Governo faz vista grossa para irregularidades cometidas por fornecedores vetados

A Folha de S. Paulo publicou hoje (09/05) uma matéria que trata de algo do interesse de qualquer contribuinte, já que é a verba pública que está em jogo. Com o título Governo ignora lista de fornecedores vetados, a reportagem de Silvio Navarro e Flávio Ferreira, mostra, em detalhes, o que pode ser classificado como uma pouca vergonha. Empresas com fichas sujas em controladoria interna, contratadas por órgãos federais, continuam a receber pagamentos mesmo depois de serem enquadradas como inidôneas.

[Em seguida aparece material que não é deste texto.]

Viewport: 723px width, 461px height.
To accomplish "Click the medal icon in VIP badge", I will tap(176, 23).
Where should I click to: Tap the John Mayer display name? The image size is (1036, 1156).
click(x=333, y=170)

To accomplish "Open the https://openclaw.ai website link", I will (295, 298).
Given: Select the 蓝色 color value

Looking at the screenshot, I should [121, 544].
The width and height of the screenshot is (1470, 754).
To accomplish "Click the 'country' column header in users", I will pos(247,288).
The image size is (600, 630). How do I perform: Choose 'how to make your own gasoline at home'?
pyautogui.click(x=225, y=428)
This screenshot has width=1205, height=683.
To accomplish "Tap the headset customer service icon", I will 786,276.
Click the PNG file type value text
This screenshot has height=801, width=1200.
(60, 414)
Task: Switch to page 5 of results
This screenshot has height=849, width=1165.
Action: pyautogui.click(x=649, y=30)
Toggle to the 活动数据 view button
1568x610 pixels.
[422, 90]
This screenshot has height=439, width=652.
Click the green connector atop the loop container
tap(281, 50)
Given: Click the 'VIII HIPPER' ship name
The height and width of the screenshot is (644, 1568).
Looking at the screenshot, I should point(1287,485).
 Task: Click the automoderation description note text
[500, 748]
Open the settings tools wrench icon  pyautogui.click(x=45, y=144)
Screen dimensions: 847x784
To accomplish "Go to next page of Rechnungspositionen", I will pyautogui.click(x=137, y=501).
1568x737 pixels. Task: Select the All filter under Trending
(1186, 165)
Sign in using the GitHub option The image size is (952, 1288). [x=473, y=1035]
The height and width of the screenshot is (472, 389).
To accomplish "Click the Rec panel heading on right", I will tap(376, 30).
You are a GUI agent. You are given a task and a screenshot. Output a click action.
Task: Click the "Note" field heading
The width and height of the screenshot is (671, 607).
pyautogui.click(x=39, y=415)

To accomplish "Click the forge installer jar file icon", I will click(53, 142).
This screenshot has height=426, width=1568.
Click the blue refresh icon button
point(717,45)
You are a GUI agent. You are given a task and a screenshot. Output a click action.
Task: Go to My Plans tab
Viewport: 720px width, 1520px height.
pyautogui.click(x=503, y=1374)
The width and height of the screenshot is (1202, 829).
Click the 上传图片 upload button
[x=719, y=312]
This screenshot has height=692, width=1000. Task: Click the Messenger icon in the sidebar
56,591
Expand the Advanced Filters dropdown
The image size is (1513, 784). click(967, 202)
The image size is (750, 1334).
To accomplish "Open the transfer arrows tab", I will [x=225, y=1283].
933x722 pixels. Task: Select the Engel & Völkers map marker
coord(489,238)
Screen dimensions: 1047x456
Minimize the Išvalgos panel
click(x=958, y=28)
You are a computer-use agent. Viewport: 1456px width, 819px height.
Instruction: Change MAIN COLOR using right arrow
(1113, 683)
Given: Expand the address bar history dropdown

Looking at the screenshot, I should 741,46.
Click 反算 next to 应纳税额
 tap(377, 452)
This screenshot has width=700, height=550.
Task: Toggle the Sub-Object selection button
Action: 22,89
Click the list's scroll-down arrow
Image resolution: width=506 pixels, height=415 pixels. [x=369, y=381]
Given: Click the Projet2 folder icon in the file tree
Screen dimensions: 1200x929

A classificação foi dada pela Controladoria Geral da União (CGU) com o objetivo de criar uma barreira para prestadores de serviços que cometeram irregularidades em licitações e convênios.

Apesar desta lista, que especifica os nomes que devem ser evitados, os fornecedores do governo permanecem na mais perfeita tranquilidade, sem uma mínima ameaça de punição ou ruptura de contrato. Segundo a reportagem, 46 empresas prestadoras de serviços receberam um total de R$ 141 milhões da administração federal entre os meses de janeiro de 2010 e abril deste ano.

O mais alarmante é que, o cadastro da CGU – que agrupa 4.200 pessoas físicas e empresas – quando confrontado com os pagamentos feitos pelo governo desde janeiro de 2010, parece de nada adiantar, pois ministérios e órgãos federais passam por cima do levantamento e mantêm suas relações contratuais como se nada tivesse acontecido.

Vale lembrar que um dos critérios estabelecidos pela CGU é que, órgãos subordinados ao poder federal só podem dar continuidade aos seus contratos com empresas inidôneas em casos extremos nos quais a interrupção dos serviços se torna mais prejudicial à administração pública do que sua continuidade, ainda que precária.

Alguém tem dúvida em relação à desculpa dada por certos órgãos consultados pela Folha? Para quem ainda não percebeu, esta brecha legal caiu como uma luva para a manutenção do vínculo entre governo e fornecedores.

Enquanto isso, nós, pobres mortais, seguimos esperando (e torcendo para que chegue logo) o dia em que o poder público será devidamente cobrado por atos paradoxais como este.